◆ **DIRECTION**
Rewrite all the lines of the items below as a numbered list, skipping any blank lines. Leave the pictures out of your answer.

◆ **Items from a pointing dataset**

-- START --

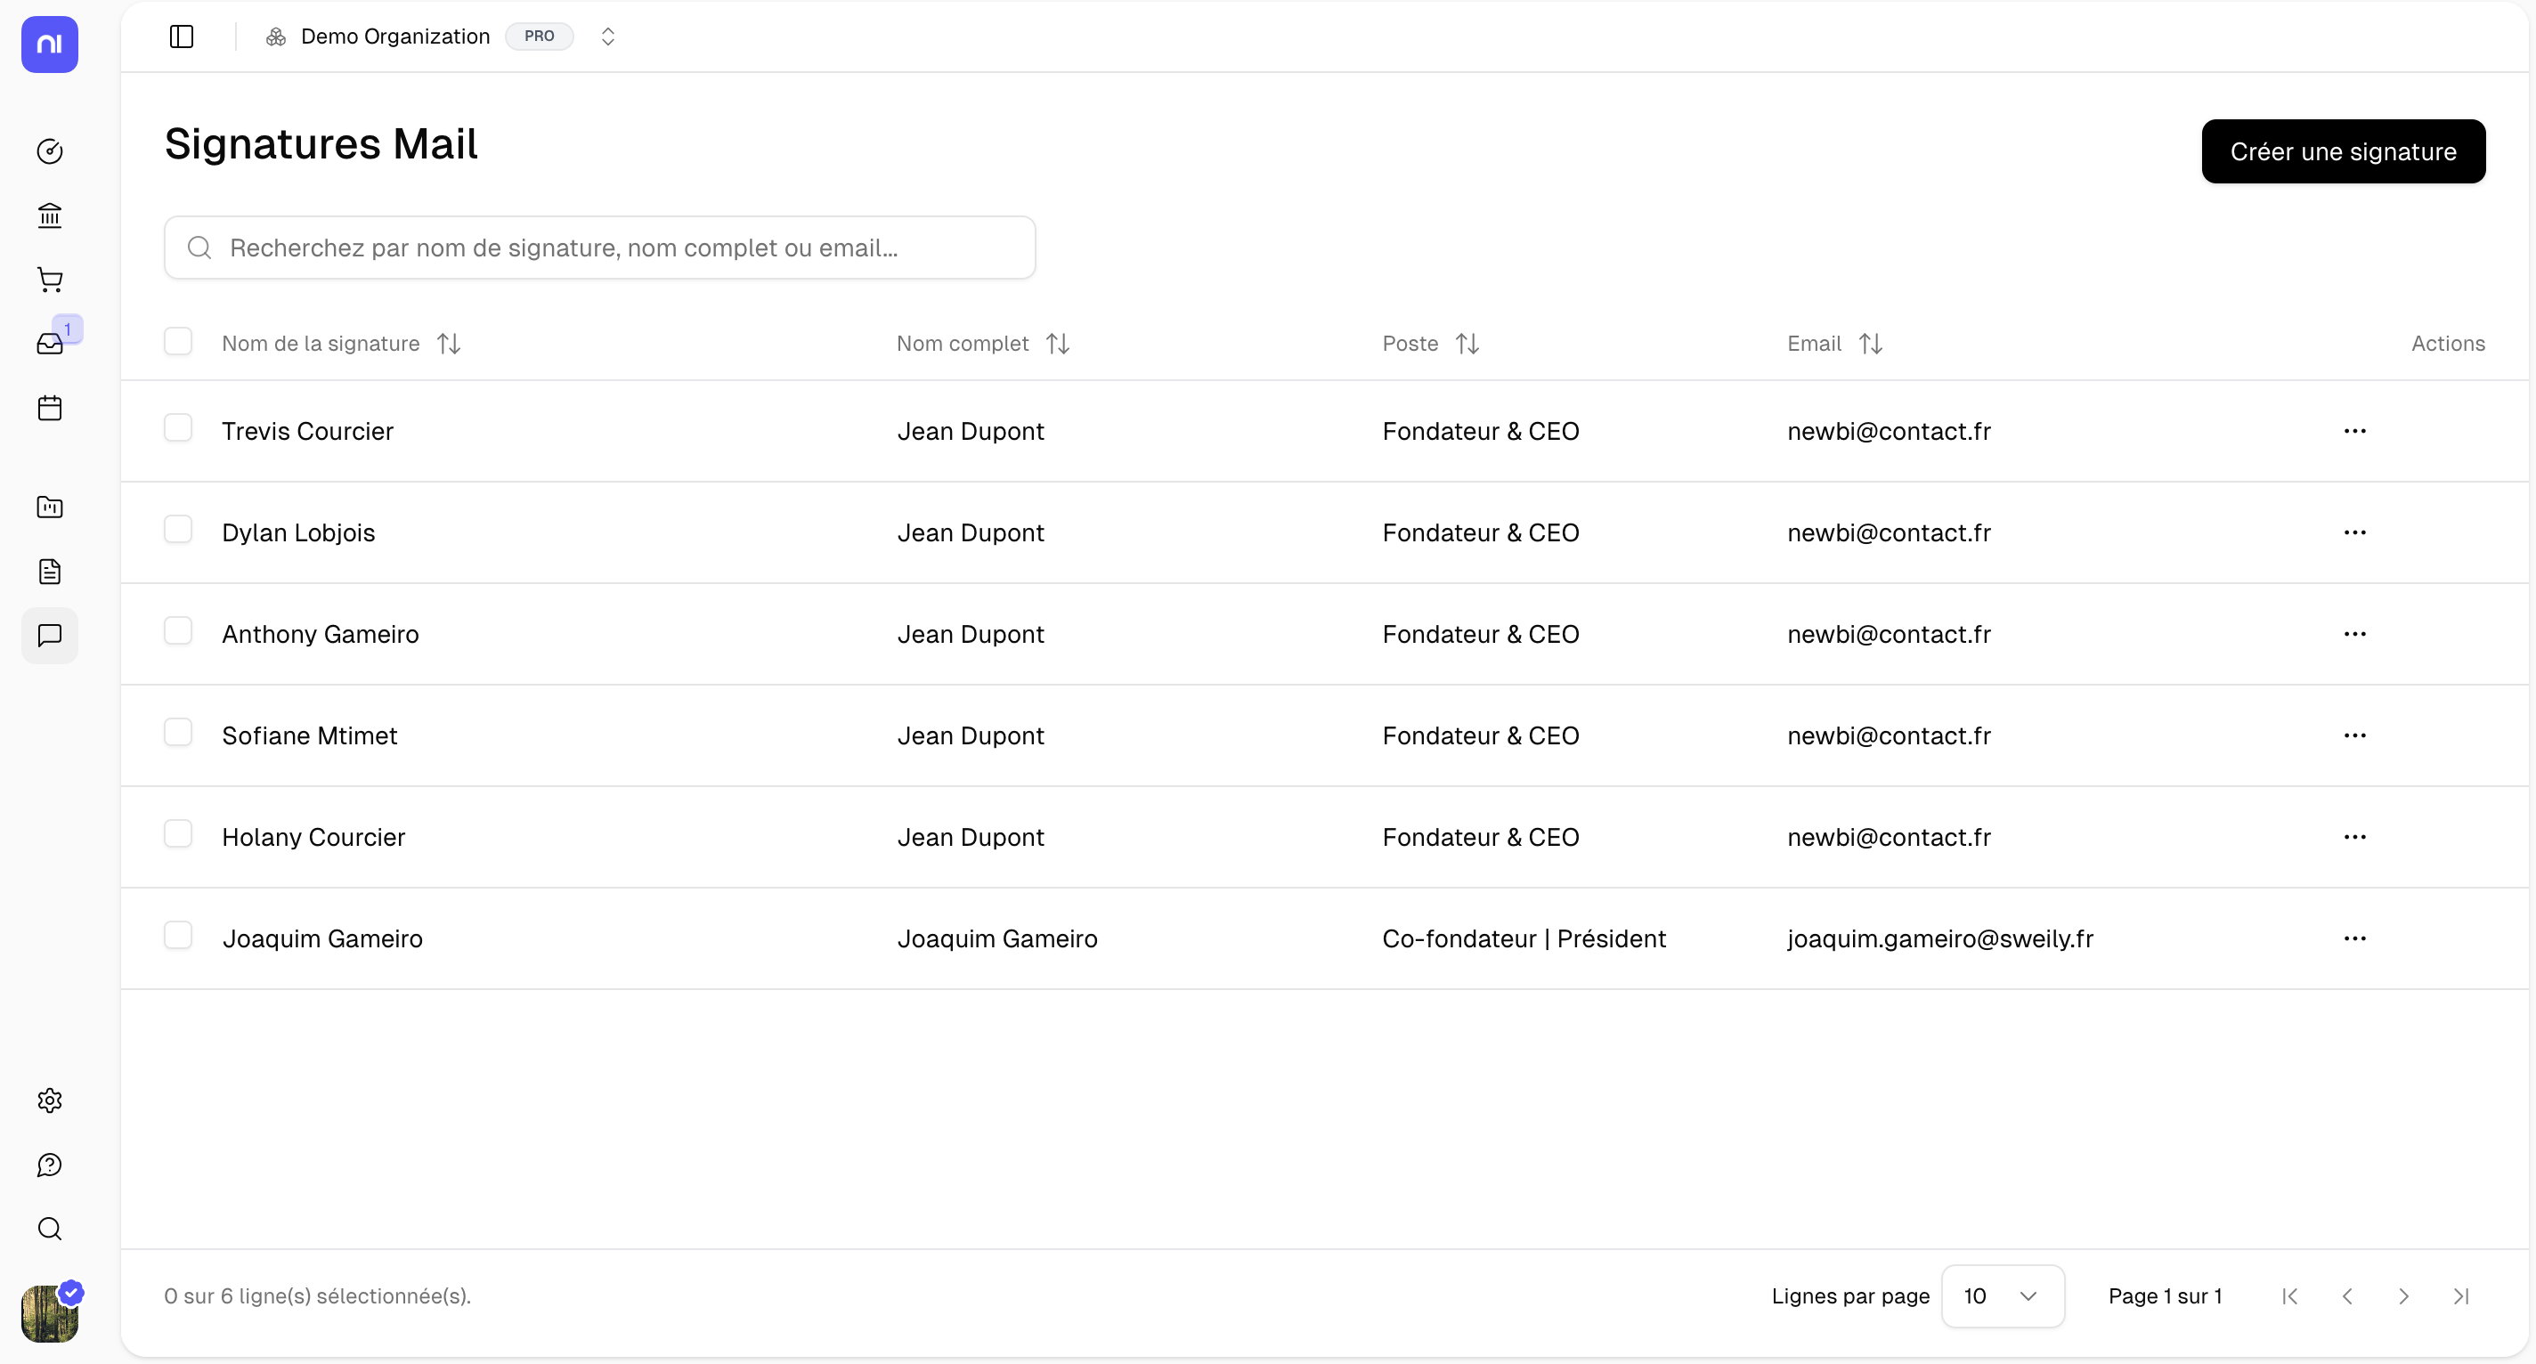The width and height of the screenshot is (2536, 1364).
Task: Go to next page arrow button
Action: [2403, 1296]
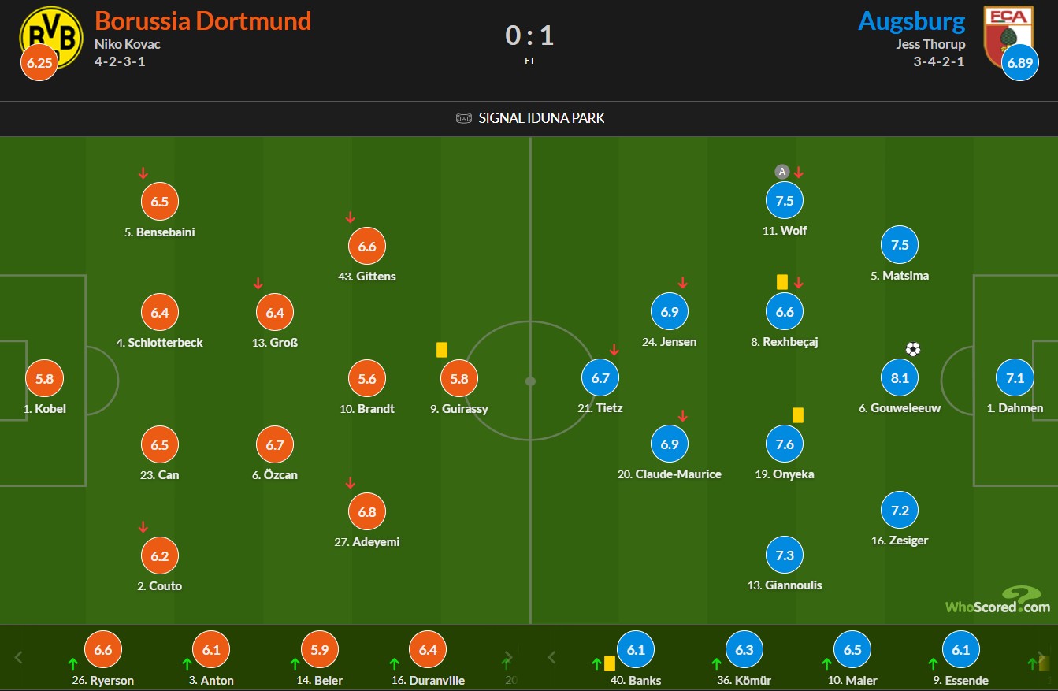Select substitute Ryerson's 6.6 rating
Viewport: 1058px width, 691px height.
[x=103, y=651]
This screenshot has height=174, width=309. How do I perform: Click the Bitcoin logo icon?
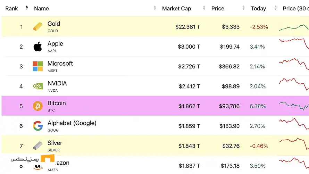(37, 106)
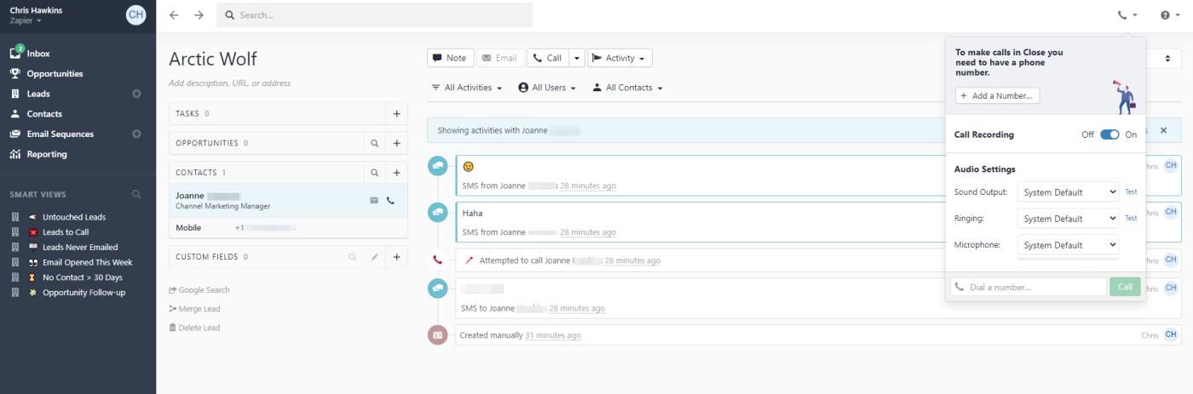1193x394 pixels.
Task: Open the help question mark menu
Action: coord(1170,15)
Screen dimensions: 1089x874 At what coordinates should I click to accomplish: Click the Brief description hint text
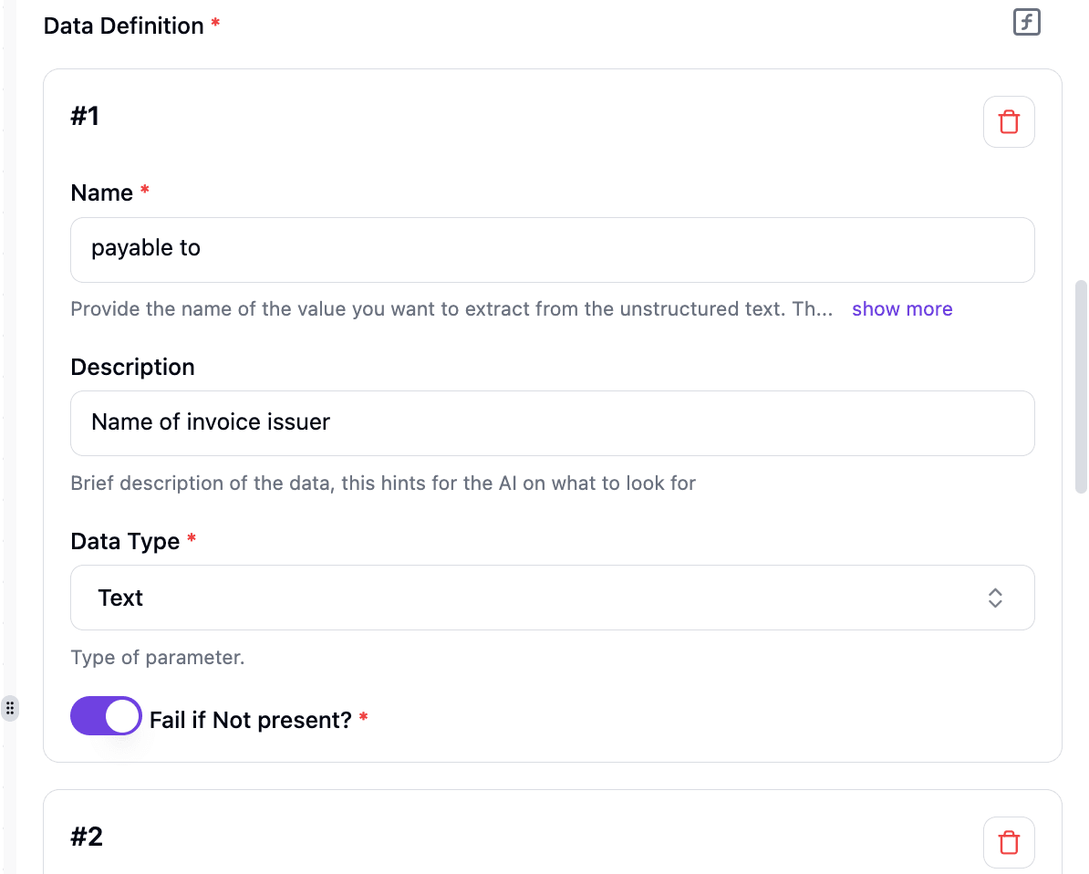point(383,483)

-- END --

◆ **THE RESPONSE**
1. The width and height of the screenshot is (2536, 1364).
2. Task: Go to next page arrow button
3. Action: [2403, 1296]
4. Select substitute Ryerson's 6.6 rating
5. Viewport: 1058px width, 691px height.
6. [x=103, y=651]
7. This screenshot has height=174, width=309. How do I perform: Click the Bitcoin logo icon?
8. (37, 106)
9. 1193x394 pixels.
10. Task: Open the help question mark menu
11. Action: coord(1170,15)
12. Screen dimensions: 1089x874 At what coordinates should I click to accomplish: Click the Brief description hint text
13. point(383,483)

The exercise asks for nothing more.